• Record set

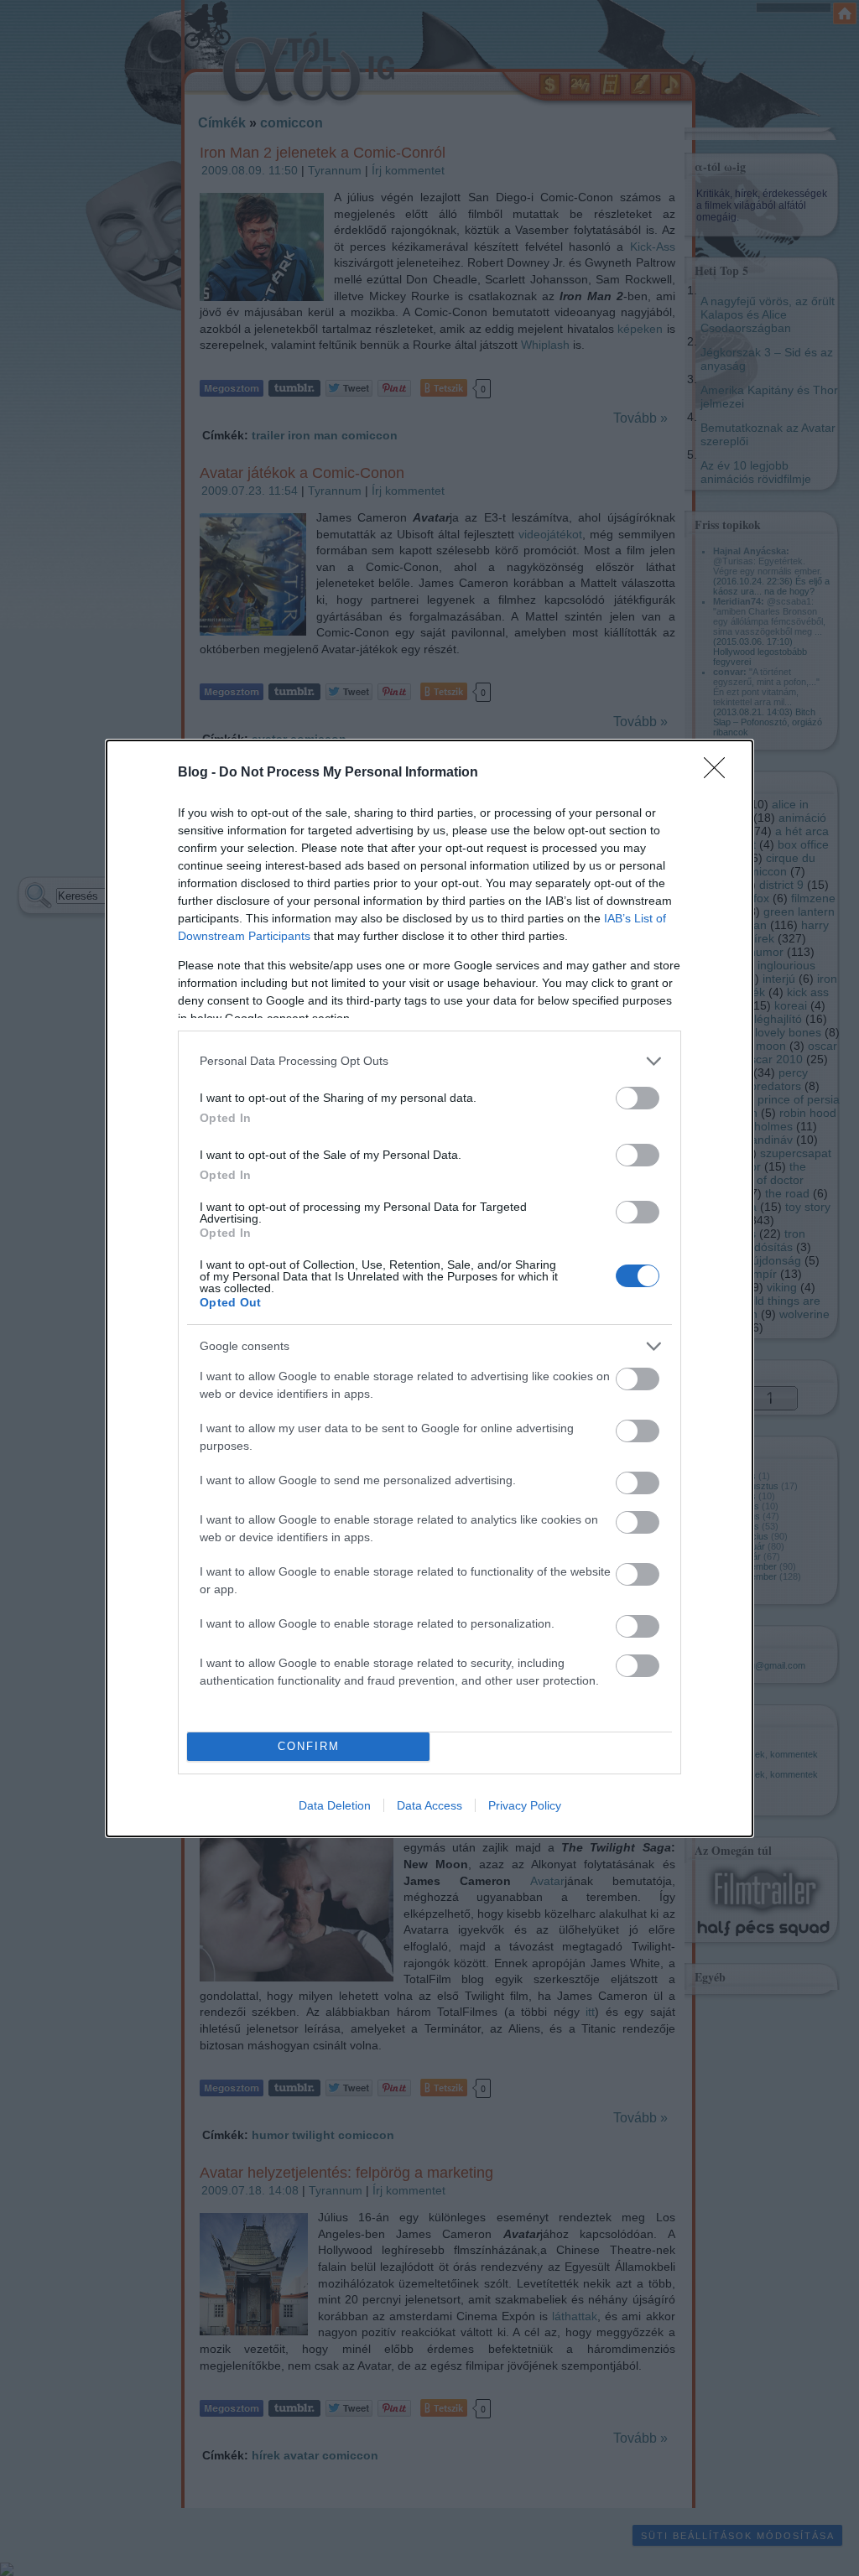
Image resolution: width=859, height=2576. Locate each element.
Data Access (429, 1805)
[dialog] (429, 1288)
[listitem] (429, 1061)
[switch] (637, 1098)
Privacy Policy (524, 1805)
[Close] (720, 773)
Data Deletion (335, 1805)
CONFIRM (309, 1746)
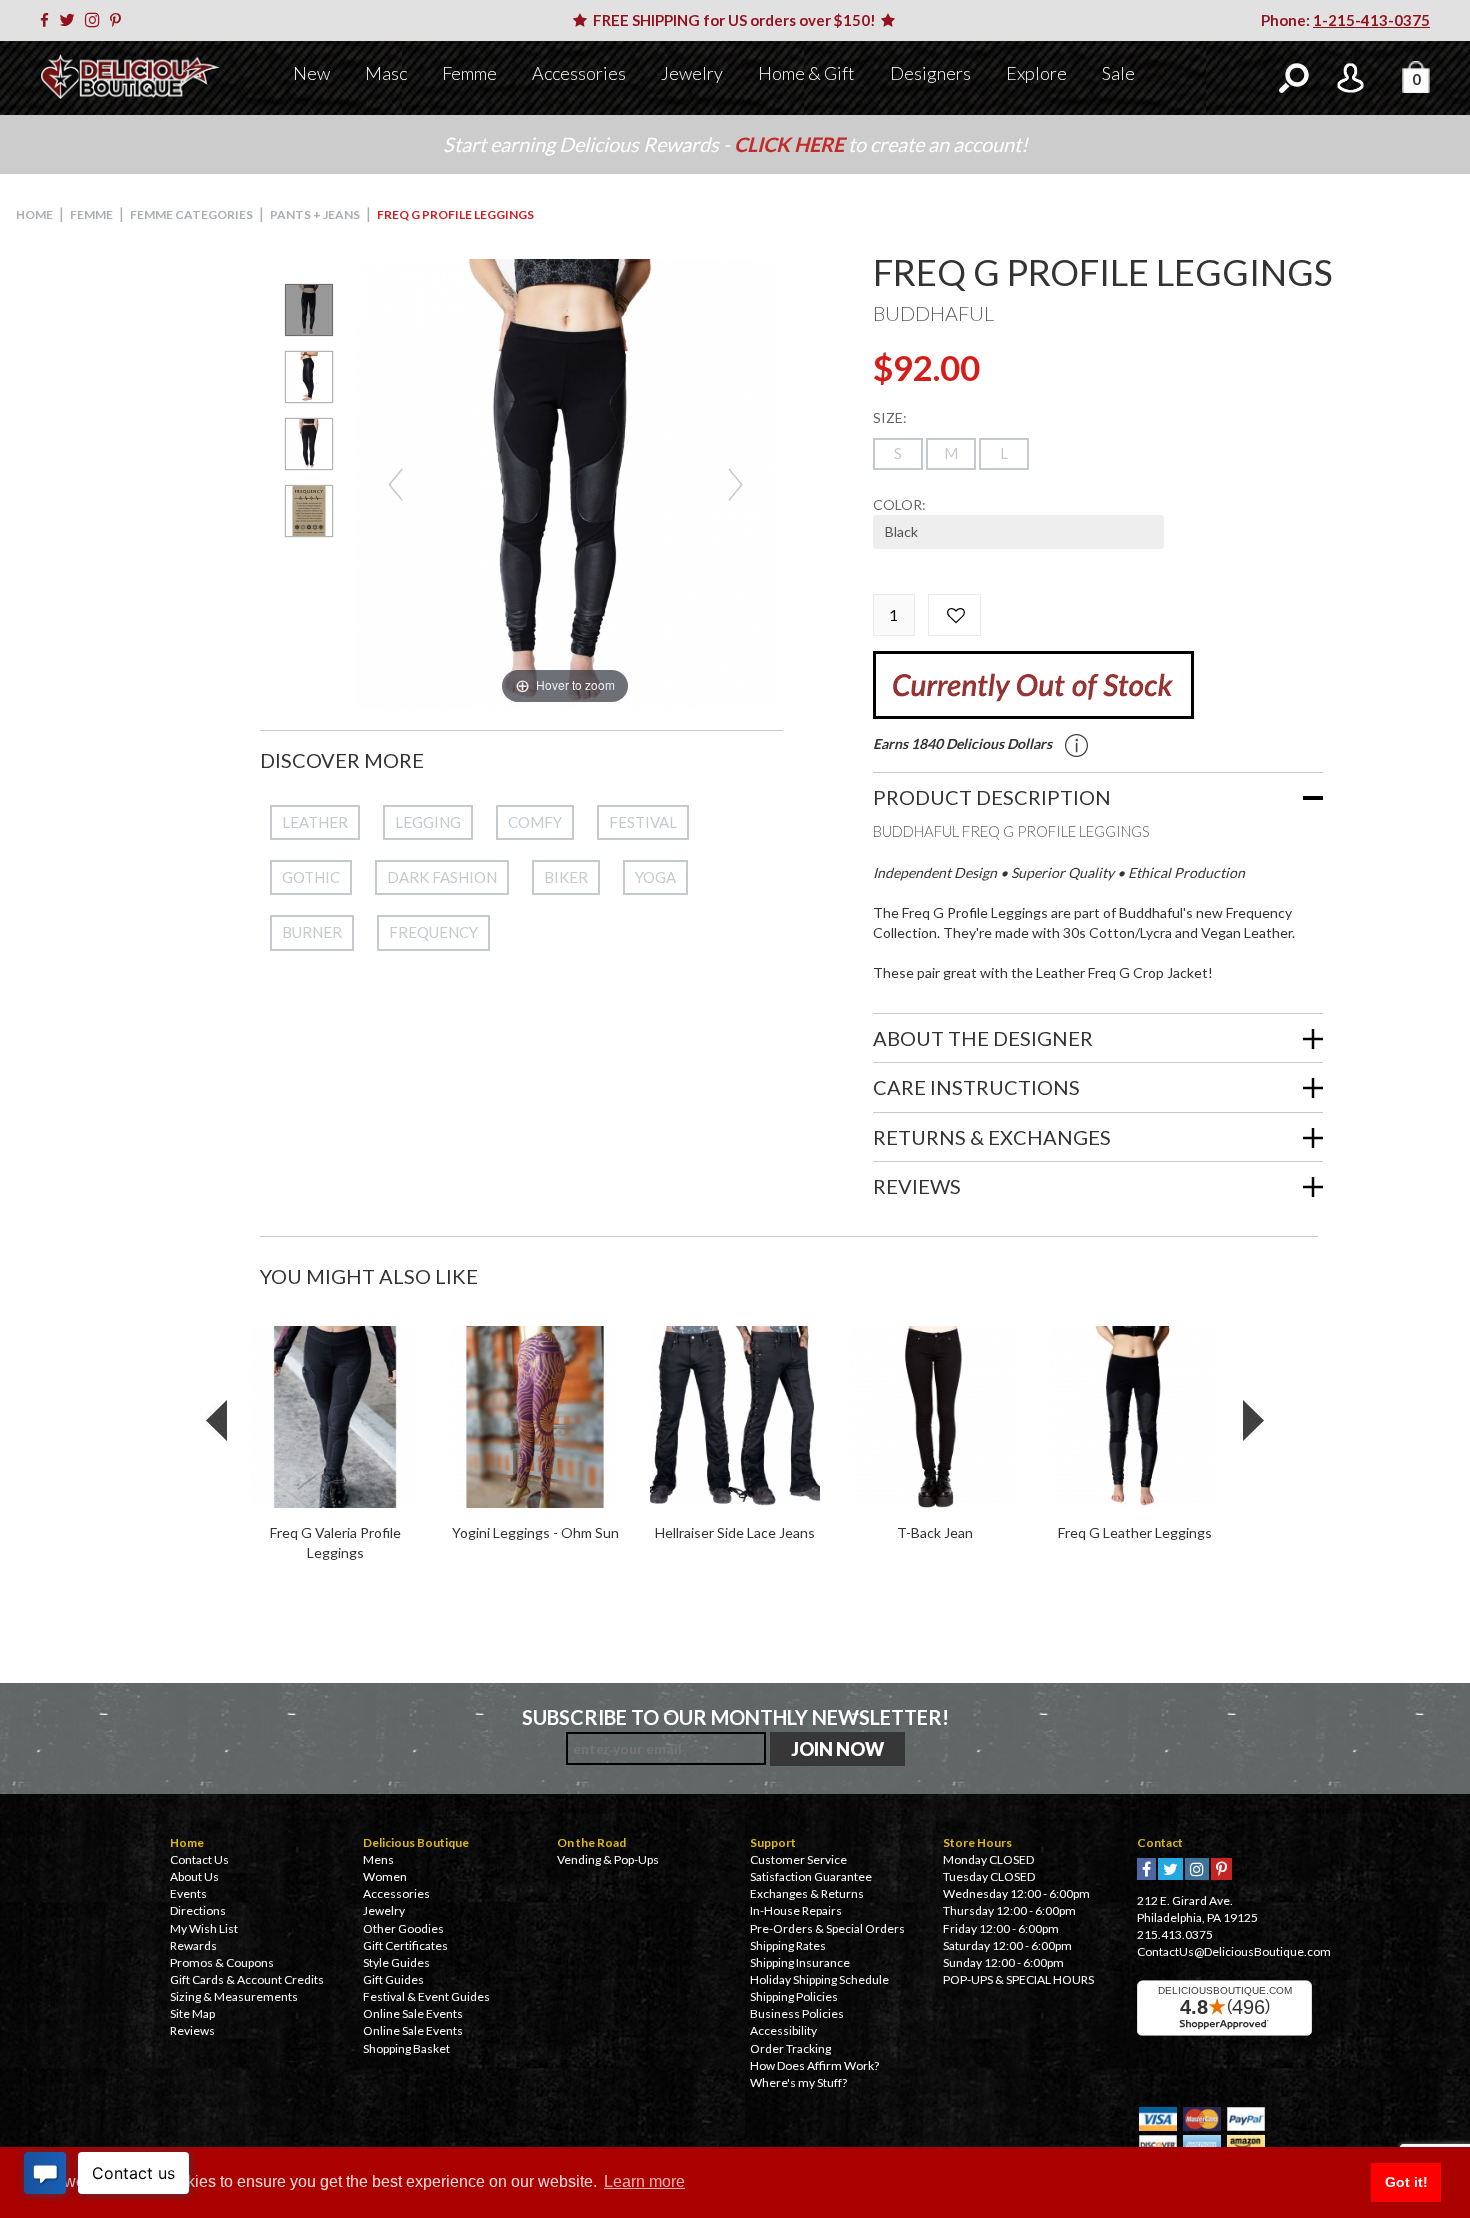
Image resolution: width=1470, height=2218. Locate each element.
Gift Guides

• Exercise aim
Every line from the one that holds "Image resolution: width=1470, height=2218." to the end of the data above should be given again exactly, with that line and the last one both kept.

• Answer box
Image resolution: width=1470, height=2218. Locate each element.
Gift Guides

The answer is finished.